> [What you will do]:
• A. Using the passage below on industrial robots and labor in China, state whether each statement agrees with it, answering yes or no and quoting the words of the passage that decide it. (i) The researchers examined trends in China from 2000 to 2016. (ii) China has been the biggest global buyer of industrial robots since 2010. (iii) On a per-capita basis, China is ahead of many developed Western manufacturers.
• B. Return, word for word, the stretch of the passage on industrial robots and labor in China from "Since 2013 China" through "has been impressive.".

> [Excerpt]:
Yes, it is; and the paper highlighted today claims to be the first to take a detailed look at how robots are disrupting labor markets in the developing world. It must therefore also be the first paper to look at this issue in detail from a China perspective?
In a Discussion-Paper-Series paper for the IZA Institute of Labor Economics Osea Giuntella and Tianyi Wang, both of the University of Pittsburgh, looked at trends in China from 2000 to 2016 and what they found is disturbing.
Since 2013 China has been the biggest global buyer of industrial robots and now has an installed based bigger than any other manufacturing economy. The picture below is slightly misleading (not just because it’d properly benefit from a log-scale) as it doesn’t show on a per-capita basis where China is. It still lags behind many developed Western manufacturers; but you get the point, the trajectory of installation has been impressive.
This growth though has been accompanied by a what the researchers describe as “..a large negative impact..”. They show, over the period, that’s it has “..affected internal mobility and increased the number of labor-related strikes and protest.” Moreover, these negative collateral effects have fallen most heavily on low skilled, male, prime age and older workers.
The process only looks like intensifying and the paper gives the example of Foxconn who claim to have replaced 400,000 workers from 2012 to 2016 and has announced plans to be 30% automated by 2020.

> [Information shown]:

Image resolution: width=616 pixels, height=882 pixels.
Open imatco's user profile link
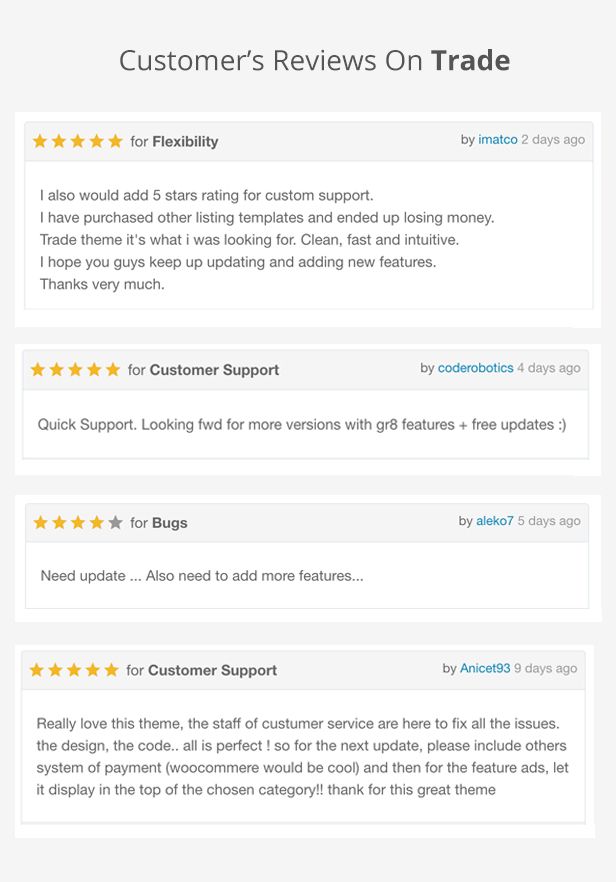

* * *

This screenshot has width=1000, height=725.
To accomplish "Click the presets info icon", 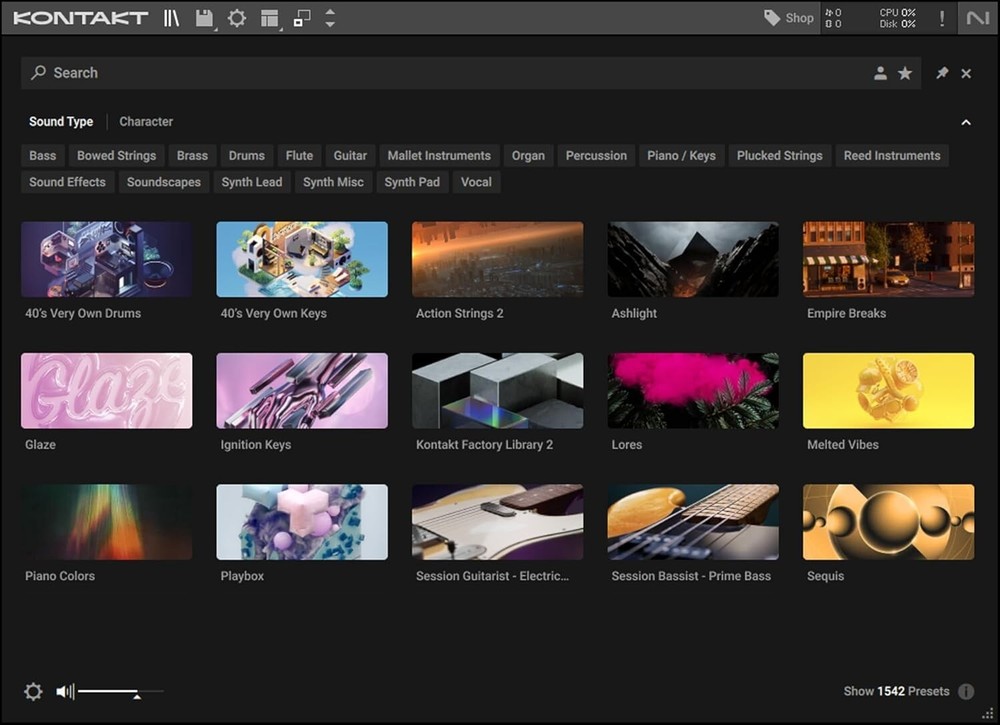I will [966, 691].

> [Problem solutions]:
• A.
(i) Yes: "looked at trends in China from 2000 to 2016"
(ii) No: "Since 2013 China has been the biggest global buyer of industrial robots"
(iii) No: "It still lags behind many developed Western manufacturers"

• B.
Since 2013 China has been the biggest global buyer of industrial robots and now has an installed based bigger than any other manufacturing economy. The picture below is slightly misleading (not just because it’d properly benefit from a log-scale) as it doesn’t show on a per-capita basis where China is. It still lags behind many developed Western manufacturers; but you get the point, the trajectory of installation has been impressive.